(OBJECTIVE):
Continue the interview about business alignment printed below, beginning right after its last sentence.

(SELECTED EXTRACT):
════════
GEORGE LABOVITZ: The purpose of any business is growth and profit. Alignment is the means to that end. Businesses that are not aligned—not focused—have a very difficult time being productive, efficient, and effective. They certainly have a difficult time in meeting and delighting their customers.

QUISIC: What business elements have to be aligned— processes, people, strategy?

GL: To me, the major components of any well-run business are a clearly appropriate and articulated strategy that is linked to people that are capable of executing that strategy. Also of prime importance are customers and processes. These four elements need to be in concert with each other—integrated and aligned.

QUISIC: Does alignment occur naturally within an organization?

GL: Alignment is not a natural act. In order to get and stay aligned requires the ongoing affirmative energy of senior management. It requires leadership that is not coalesced at the top, but is distributed down through the entire organization. The reason that it is not a natural act is the very way in which organizations are structured—by level, by department, by function, by location. Whenever you plug human beings into an environment where they are different from one another, dynamics get started that, if not controlled, eventually forces an organization to become less efficient and in many cases to implode. Often the attitude becomes hostile: It's line versus staff, corporate versus the field, marketing versus finance. All the problems that organizations run into because of these "silos" are really the result of basic tendencies of human nature. They go beyond psychology to instinct. The affirmative energy that I speak of involves leadership keeping people continually focused on the main thing of the enterprise.

QUISIC: Doesn't your theory of alignment go against a whole school of management thought that believes internal friction, pitting people and departments within a company against each other, results in a positive competition that is ultimately good for the business?

GL: That's a fiction. Competition between organizations is healthy and itŐs the American way. Competition within organizations is destructive. It forces people to lose site of the main objectives of the business. Peter Drucker, the great management theorist, said, "Concentration is the key to economic result." My favorite quote is from Jim Barksdale, former CEO of Netscape, "The main thing is to keep the main thing the main thing." One man is a great management thinker and the other guy a great management executive. They are both referring to this tendency of organizations to get diffused internally and to compete with each other instead of everybody staying focused on the primary goals and objectives of the business and deploying those goals and objectives down through the entire organization. That's what alignment is all about. It's a verb, not a noun. You never quite stay aligned because conditions change continually. Management has to always be"on the hunt."

Jim Collins in Built to Last talks about alignment being a never-ending series of finding pockets of misalignment, correcting them and continuing. That idea of never-ending captures for me the essence of affirmative energy.

QUISIC: Once an entity—whether it's corporate, government, or even non-profit—recognizes that it has problems with alignment, what needs to happen for it to become realigned?

GL: If you buy into the idea that strategies are executed from the bottom of an organization and not the top, it's absolutely imperative that everyone in the organization understands what the organization is trying to do and what their individual actions, groups, teams, and departments are doing that contributes to the whole.
════════
(DATASET):
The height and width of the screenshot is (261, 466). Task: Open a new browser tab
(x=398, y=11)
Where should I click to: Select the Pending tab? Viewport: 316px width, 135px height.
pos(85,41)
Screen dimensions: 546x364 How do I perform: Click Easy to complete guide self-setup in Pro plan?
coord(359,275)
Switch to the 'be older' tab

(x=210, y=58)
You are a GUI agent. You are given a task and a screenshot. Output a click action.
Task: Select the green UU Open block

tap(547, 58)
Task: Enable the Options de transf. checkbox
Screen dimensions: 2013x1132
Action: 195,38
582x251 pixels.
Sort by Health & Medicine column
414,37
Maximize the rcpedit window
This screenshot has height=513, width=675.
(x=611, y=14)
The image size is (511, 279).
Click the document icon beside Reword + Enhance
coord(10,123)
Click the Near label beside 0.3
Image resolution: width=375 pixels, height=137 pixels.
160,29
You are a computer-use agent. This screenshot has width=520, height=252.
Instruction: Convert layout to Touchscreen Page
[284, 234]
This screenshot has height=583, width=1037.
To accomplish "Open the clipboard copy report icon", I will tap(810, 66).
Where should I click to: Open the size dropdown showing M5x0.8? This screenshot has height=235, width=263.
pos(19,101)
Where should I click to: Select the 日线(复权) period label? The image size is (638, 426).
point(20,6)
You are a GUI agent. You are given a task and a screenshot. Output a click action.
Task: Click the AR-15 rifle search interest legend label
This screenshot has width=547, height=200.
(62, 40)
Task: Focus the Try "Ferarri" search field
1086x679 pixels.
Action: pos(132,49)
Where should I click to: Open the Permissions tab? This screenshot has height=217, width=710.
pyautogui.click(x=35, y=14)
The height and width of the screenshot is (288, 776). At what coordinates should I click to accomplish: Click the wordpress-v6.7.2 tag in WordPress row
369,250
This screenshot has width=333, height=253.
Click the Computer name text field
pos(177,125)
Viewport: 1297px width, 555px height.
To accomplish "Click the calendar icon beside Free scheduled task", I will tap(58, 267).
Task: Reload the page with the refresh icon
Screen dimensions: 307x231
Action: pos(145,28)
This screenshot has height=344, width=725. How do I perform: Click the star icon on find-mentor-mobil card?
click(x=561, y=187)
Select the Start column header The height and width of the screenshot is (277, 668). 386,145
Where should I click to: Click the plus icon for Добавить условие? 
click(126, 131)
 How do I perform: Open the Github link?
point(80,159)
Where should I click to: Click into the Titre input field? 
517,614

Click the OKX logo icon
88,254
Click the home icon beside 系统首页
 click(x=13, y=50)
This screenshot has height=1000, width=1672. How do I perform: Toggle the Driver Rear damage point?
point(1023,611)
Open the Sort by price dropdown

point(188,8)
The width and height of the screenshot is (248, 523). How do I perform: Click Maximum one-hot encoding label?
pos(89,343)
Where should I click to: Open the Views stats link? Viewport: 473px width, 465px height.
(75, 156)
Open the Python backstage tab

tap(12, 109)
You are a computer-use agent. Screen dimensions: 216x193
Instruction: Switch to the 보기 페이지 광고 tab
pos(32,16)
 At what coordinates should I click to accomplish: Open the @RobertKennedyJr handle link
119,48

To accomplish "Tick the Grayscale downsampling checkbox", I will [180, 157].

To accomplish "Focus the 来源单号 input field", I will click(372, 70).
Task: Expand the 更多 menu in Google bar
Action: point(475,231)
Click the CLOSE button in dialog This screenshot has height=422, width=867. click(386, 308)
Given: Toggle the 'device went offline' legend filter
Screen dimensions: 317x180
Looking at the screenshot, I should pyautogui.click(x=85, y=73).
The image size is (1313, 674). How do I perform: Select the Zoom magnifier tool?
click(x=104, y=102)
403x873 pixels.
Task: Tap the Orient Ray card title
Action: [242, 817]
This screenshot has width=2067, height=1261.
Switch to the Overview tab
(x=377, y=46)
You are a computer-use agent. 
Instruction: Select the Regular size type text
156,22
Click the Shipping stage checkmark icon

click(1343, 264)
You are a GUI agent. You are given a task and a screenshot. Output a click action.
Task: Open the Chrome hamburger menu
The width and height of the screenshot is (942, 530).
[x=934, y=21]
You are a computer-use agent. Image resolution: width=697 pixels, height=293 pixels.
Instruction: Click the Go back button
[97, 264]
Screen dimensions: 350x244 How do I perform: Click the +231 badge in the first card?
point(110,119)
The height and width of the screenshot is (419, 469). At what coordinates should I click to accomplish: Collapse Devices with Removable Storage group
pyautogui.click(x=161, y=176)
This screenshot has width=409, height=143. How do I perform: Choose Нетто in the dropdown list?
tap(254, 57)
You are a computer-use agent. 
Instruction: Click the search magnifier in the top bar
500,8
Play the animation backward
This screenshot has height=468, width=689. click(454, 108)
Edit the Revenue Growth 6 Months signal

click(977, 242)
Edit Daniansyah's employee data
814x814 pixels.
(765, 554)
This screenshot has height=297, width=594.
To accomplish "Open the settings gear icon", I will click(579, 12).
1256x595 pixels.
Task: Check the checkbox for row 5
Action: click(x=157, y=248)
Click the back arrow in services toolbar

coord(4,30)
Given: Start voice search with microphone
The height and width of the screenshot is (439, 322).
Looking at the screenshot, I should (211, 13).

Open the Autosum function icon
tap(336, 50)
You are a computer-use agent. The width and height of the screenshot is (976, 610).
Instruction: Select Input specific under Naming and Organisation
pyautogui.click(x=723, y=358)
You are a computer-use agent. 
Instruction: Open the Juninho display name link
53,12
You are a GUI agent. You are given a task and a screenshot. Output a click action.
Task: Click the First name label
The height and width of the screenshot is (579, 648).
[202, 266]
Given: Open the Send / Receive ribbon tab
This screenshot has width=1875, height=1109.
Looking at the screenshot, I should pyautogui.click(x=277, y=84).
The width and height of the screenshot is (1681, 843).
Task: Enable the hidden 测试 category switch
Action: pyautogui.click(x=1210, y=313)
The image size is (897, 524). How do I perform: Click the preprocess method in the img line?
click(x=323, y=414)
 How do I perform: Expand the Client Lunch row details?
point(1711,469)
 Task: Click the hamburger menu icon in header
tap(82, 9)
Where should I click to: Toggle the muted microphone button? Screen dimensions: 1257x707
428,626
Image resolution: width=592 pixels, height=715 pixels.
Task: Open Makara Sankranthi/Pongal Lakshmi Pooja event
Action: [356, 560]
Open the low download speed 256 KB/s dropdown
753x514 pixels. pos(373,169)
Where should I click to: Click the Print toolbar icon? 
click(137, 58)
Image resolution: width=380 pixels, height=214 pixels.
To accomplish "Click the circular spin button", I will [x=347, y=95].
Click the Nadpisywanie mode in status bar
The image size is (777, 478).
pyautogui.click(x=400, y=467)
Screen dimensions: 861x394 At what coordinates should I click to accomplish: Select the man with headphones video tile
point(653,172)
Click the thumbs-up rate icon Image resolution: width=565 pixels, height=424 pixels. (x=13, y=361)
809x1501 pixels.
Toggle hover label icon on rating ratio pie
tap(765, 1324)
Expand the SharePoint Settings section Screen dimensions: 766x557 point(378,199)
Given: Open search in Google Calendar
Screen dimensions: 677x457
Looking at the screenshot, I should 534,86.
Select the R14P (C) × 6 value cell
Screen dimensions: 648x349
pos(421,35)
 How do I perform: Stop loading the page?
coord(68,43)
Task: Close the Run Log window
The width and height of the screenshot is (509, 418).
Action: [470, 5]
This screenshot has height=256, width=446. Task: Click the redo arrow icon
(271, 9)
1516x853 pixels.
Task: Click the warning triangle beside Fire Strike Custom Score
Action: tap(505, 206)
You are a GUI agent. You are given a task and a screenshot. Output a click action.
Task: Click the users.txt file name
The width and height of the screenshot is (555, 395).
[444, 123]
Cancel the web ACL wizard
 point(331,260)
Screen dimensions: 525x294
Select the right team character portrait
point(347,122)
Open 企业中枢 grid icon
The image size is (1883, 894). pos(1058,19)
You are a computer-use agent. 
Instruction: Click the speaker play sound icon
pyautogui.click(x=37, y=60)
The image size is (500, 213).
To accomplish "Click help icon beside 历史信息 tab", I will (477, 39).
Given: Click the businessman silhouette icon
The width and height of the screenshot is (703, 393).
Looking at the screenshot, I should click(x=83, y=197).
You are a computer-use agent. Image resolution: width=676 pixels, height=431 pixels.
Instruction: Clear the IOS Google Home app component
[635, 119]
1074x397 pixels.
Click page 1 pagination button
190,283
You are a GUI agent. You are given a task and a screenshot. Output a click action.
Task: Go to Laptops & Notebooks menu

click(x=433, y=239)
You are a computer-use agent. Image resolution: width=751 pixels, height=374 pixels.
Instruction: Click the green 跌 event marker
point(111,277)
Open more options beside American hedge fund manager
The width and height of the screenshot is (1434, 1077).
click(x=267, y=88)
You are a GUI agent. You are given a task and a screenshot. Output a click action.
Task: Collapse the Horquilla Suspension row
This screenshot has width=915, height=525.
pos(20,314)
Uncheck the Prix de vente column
════════
(EXERCISE ANSWER):
QUISIC: In reality, how common is it that every facet of an organization knows the company's overall strategy?

GL: It's not common at all. Two professors at Harvard, Bob Kaplan and David Norton are well known for being authors of the Balanced Scorecard. They argue that less than ten percent of people in most organizations know what the strategy is.

QUISIC: But isn't sharing strategy with the whole organization a little risky? Doesn't one run the risk of letting the competition know more than you want them to?

GL: Not really. Strategies are really tactics to achieve organizational objectives. In terms of having everybody in the organization understand what the organization is trying to accomplish, all logic says that the people who have to realize the goals have to know what they're doing and why. In most instances, if you look at well-led and well-run organizations, they may have expansion strategies that certainly can be kept confidential. But in terms of how the business is run, what its goals and objectives are, everyone should know what those are. Individual tactics and strategies like that, once they are decided, have to be deployed.

Alignment is all about execution. It's after you decide to do something that you might have kept secret for a long time because of competitive reasons, that's when people have to understand what's now important.

QUISIC: In your book, The Power of Alignment, you mention something called the "elevator test." Is this idea of spreading strategy within a company related to that?

GL: Yes. The Elevator Test is a very simple test. You get on an elevator and ask people "What is this company all about?" "What's important here?" What you find out is, most of the time, people flunk the Elevator Test. They look at you as if you're crazy, but they can't answer the question. If you got on an elevator at Federal Express, the response to the Elevator Test would be "People, service, profit. That's what this company's all about." It's no big deal at well-run companies like FedEx.

The important thing about alignment is that there is a clear line of site between what the company says is important and the way the company acts.

QUISIC: Today's business environment is a challenging one. Can alignment still be embraced while an organization is in the process of cutting costs and watching its bottom line, perhaps even reducing its workforce?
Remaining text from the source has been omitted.